Şimdi önümüze koymuş olduğumuz görevlerimiz var. Tecridi kırmak dedik, savaşı sonlandırmak dedik, bu kayyımları, iktidarı süpürüp atmak dedik. Bunu yapmanın yolu mahalle mahalle, iş yeri iş yeri örgütlenmekten geçiyor Bu örgütlülükle tüm bu zulme son verebiliriz. Meclisi olmayan mahallemiz, iş yerimiz kalmamalı. Bu meclislerde buluşmalıyız. Yan yana gelmeliyiz.
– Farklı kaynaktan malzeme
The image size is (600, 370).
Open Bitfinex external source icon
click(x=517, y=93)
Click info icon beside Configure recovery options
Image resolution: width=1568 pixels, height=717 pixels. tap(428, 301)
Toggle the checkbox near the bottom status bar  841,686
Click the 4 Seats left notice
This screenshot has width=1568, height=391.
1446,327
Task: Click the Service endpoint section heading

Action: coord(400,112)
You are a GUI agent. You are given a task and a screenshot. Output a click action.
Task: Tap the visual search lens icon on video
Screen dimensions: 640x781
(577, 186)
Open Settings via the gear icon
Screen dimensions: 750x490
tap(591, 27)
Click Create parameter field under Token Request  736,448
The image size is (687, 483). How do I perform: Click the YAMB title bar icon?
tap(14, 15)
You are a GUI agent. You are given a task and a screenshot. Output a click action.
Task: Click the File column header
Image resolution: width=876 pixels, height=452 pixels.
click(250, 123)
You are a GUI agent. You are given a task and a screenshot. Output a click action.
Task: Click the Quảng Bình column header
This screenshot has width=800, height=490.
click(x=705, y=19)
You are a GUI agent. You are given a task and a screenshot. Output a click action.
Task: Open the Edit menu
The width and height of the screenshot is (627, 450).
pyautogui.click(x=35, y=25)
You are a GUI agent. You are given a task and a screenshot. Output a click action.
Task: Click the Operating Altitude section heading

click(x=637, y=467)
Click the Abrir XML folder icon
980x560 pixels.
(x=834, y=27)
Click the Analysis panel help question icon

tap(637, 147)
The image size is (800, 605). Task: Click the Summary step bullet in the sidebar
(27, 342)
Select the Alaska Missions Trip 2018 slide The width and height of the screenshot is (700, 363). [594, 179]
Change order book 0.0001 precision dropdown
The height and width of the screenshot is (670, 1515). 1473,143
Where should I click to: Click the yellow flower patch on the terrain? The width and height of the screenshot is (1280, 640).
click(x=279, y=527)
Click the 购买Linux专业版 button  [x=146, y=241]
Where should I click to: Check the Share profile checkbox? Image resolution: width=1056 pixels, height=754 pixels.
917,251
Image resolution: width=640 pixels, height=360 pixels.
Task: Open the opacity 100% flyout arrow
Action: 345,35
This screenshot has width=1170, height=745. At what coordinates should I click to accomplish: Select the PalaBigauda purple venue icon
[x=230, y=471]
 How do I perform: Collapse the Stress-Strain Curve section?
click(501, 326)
Bütün herkesle yan yana gelmeliyiz. Bütün herkes Türkü ile Kürdü ile kim varsa işçisiyle öğretmeniyle kim varsa yan yana gelmeli, müzakere etmeliyiz. Biz radikal demokrasiyi savunuyoruz. Dolayısıyla en uzlaşılmaz olanın bile konuşabileceği meclisleri var etmeliyiz. Sorunlarımız ortaksa ortak çözümü bulmalıyız. Hep birlikte çok daha güçlü bir örgütlü yaşamı hayata geçirmeliyiz. Ve bu sayede mahallemizden, iş yerimizden başlayarak ilmek ilmek bütün Türkiye'yi, bütün Orta Doğu'yu örgütlemeliyiz. İşte o zaman özgür olacağız, işte o zaman onurlu bir barışa kavuşacağız. Zulüm nereden gelirse gelsin onun karşısına bütün cesaretimizle, bütün gücümüzle dikilmeye devam edeceğiz.